当時は第一次ベビーブームの子どもたちが小学校高学年くらいの年代だ。私より少々上の世代だが、われわれも含め、近所には子どもが湧くようにいた。昭和30年代の田舎町だけに、子どもたちもたくましく、厚かましくもあった。夏休みになれば、朝のラジオ体操の後、町内で飛び回るハエをハエたたきで潰し、マッチ箱に詰めた。ハエでいっぱいになったマッチ箱は保健所が30円で買い取ってくれた。衛生対策の一環だったのだろうか。
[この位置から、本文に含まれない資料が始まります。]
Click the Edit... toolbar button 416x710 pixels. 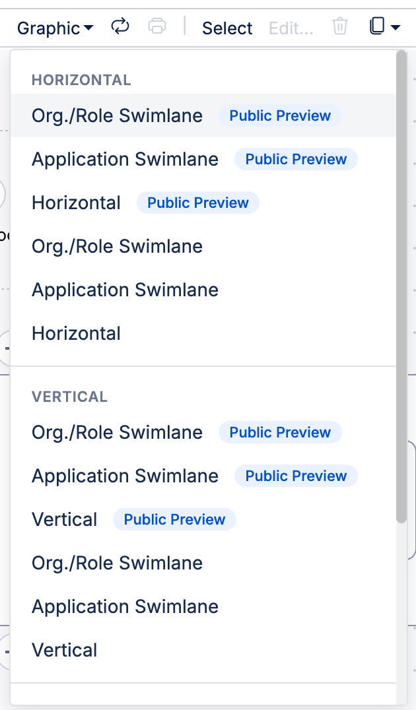[291, 28]
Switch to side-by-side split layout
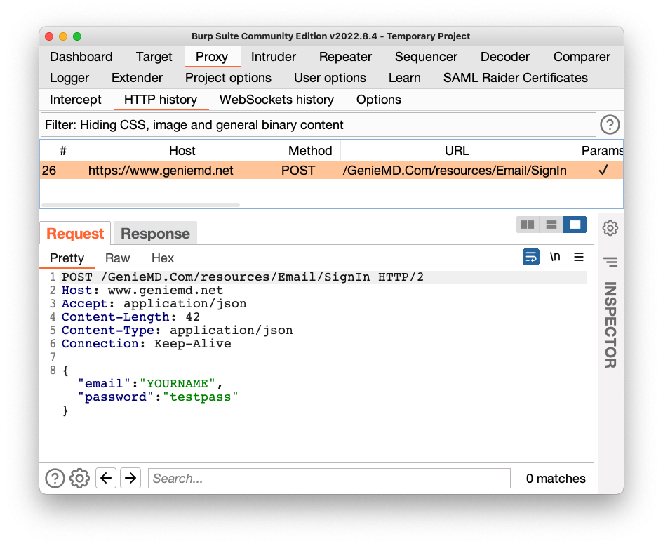Screen dimensions: 663x546 coord(528,225)
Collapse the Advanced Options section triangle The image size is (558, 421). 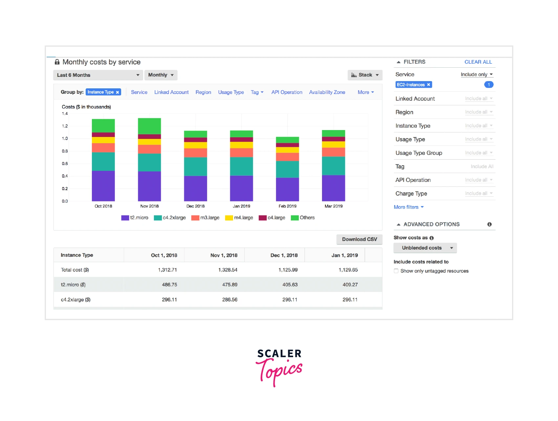click(398, 225)
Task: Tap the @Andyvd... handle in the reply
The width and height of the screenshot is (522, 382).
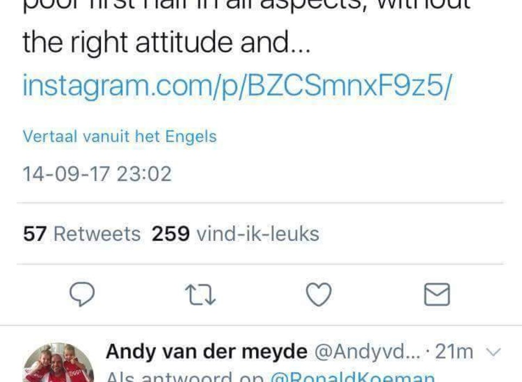Action: [x=367, y=352]
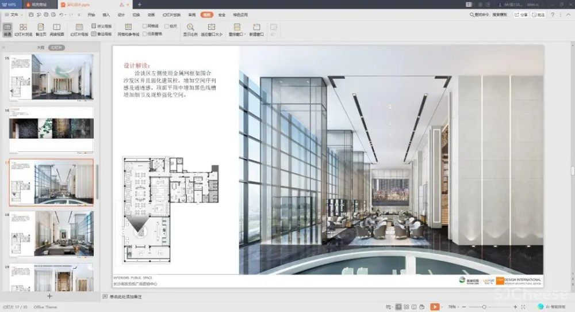
Task: Check the 任务窗格 task pane checkbox
Action: coord(145,33)
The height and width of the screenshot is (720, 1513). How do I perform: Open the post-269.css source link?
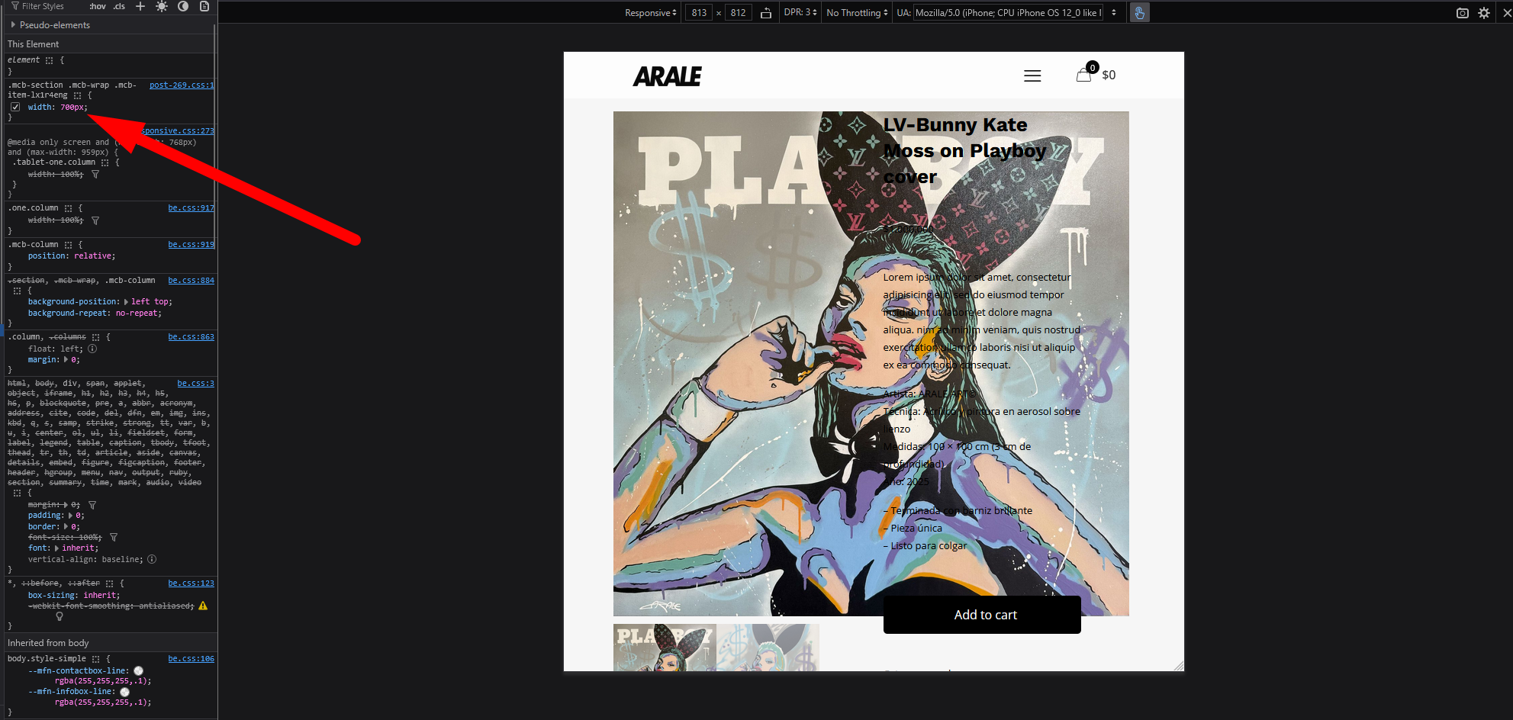[181, 85]
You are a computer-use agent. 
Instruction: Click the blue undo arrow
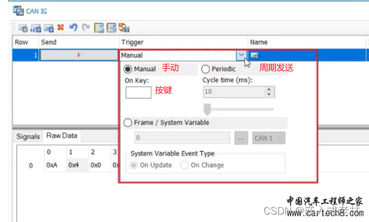click(73, 28)
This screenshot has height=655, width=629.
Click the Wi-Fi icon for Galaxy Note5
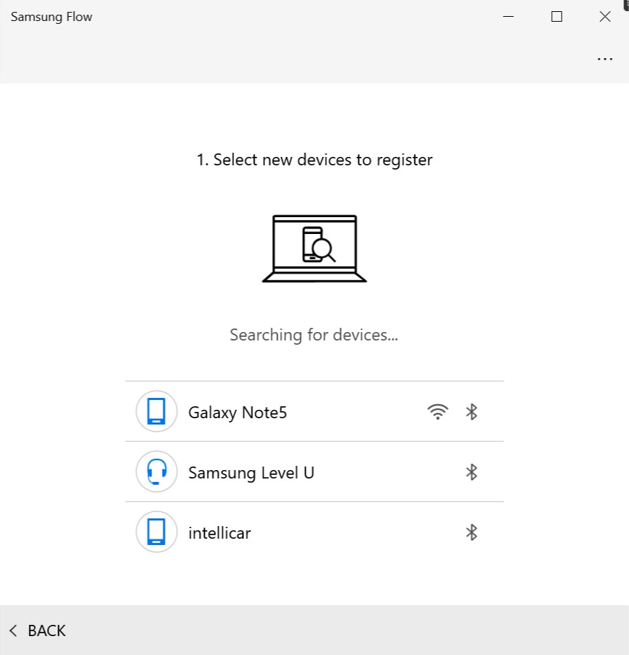tap(438, 412)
近所で葬式があると、葬式まんじゅうをもらうため集まっていた。バキュームカーが来ると鼻をつまんで興奮した。床屋に行くと前髪を横一列に切られ、首筋あたりにはてんか粉(ベビーパウダー)を叩かれた。甘い匂いがくすぐったかった。そこら中に野良犬がうろついており、狂犬病を防ぐため保健所の野犬捕獲員が、針金で作った輪を先端につけた棒を持って野犬狩りをしていた。
学校では年がら年中、やれチフスだ、やれジフテリアだ、やれBCGだとさまざまな予防注射を打たれた。針の使い回しもあったという。今から思うと、貧乏で不衛生な時代だったが、やはり懐かしくもある。今よりも人々には漠然とした夢があり、日常の中には笑いもあった。
そんな雑然とした騒がしい世の中ではあったが、皇太子のお妃が一般人で、しかも学習院ではなくカトリックの聖心女子卒の美智子さんであったことで、国民は皇室、そして美智子さんに親近感を覚えるようになった。